Search for a rare disease
Other search option(s)
Dent disease type 1
Dent disease type 1 is a type of Dent disease with predominantly renal manifestations.
ORPHA:93622Classification level: Subtype of disorder
Prevalence is unknown but fewer than 250 families have been reported.
The disease is generally found in males only, who may have manifestations of the disease from early childhood. It is characterized by proximal tubule (PT) dysfunction and low-molecular-weight (LMW) proteinuria (99% of cases), associated with hypercalciuria (95%), nephrolithiasis (50%), nephrocalcinosis (75%), and progressive renal failure. PT dysfunction may be more severe than in Fanconi syndrome, i.e. aminoaciduria, phosphaturia, glycosuria, uricosuria, kaliuresis, and impaired urinary acidification, and is often complicated by rickets or osteomalacia. These patients may present with bone pain and difficulty in walking due to rickets, or symptoms of renal stones such as abdominal pain and hematuria. Occasionally, patients are referred as a result of the fortuitous discovery of biological manifestations of PT dysfunction, including LMW proteinuria, which is characterised by the excretion of proteins such as alpha-1 and beta-2 microglobulins, retinol-binding protein (RBP), Clara cell protein, and vitamin D-binding protein. The urinary loss of RBP might cause episodic night blindness in some patients. There is considerable inter- and intra-familial variability in the occurrence of nephrolithiasis. Females carriers can present with milder features with LMW proteinuria and hypercalciuria and rarely develop nephrolithiasis and renal failure.

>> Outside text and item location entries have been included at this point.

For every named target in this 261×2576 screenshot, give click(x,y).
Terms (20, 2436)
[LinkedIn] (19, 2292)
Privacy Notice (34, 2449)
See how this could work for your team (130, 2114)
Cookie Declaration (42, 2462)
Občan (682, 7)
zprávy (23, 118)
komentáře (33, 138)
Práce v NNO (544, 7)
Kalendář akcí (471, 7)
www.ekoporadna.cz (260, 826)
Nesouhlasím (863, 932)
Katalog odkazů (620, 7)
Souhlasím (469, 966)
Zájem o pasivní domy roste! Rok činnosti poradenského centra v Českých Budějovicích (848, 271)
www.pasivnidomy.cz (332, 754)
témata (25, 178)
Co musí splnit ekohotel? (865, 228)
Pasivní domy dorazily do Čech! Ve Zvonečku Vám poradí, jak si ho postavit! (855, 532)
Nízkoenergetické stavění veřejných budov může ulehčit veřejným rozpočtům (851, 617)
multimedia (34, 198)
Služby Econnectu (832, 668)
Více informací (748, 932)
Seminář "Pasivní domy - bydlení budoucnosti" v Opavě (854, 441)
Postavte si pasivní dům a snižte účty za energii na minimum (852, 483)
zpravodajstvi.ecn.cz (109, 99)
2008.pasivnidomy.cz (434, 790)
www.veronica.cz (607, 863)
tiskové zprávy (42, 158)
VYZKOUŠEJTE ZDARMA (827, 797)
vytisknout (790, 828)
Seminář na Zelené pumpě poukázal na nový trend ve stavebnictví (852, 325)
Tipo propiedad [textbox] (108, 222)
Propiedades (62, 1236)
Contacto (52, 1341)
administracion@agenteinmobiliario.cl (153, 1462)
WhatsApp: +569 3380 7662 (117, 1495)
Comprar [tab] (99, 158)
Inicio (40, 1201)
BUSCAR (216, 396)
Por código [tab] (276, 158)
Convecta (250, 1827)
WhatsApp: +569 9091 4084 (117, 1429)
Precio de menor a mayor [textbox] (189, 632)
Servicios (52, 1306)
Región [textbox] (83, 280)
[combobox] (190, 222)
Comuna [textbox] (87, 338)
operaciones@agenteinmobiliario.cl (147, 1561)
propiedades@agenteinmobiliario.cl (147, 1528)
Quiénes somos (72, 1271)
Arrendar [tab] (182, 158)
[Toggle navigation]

Dent disease type 1 may be caused by inactivating mutations in the CLCN5 gene, which is located on chromosome Xp11.22 and encodes a 746 amino acid electrogenic Cl-/H+ exchanger (ClC-5). More than 140 CLCN5 mutations have been reported. Approximately 40% of patients do not have CLCN5 mutations, even though they are clinically indistinguishable from those that have CLCN5 mutations.
Diagnosis is based on the presence of LMW proteinuria, hypercalciuria and at least one of the following: nephrocalcinosis, kidney stones, hematuria, hypophosphatemia, or renal insufficiency. Molecular genetics confirms the diagnosis.
Differential diagnosis includes the other causes of generalized proximal tubule dysfunction.
Antenatal diagnosis and pre-implantation genetic testing is not advised because there is no evidence of a genotype-phenotype correlation and because of the generally good vital prognosis.
The disease follows an X-linked recessive mode of inheritance.
Management and treatment
Care is supportive, focusing on the treatment of hypercalciuria and the prevention of nephrolithiasis. Thiazide diuretics can be used to treat hypercalciuria although significant adverse effects, including hypovolemia and hypokalemia related to the primary tubulopathy, have been reported. Similarly, treatment of rickets with vitamin D must be cautious since it may increase hypercalciuria. Long-term control of hypercalciuria by a high citrate diet might delay progression of renal disease even in the absence of stone formation.
Progression to end-stage renal failure occurs between the 3rd and the 5th decades of life in 30-80% of affected males.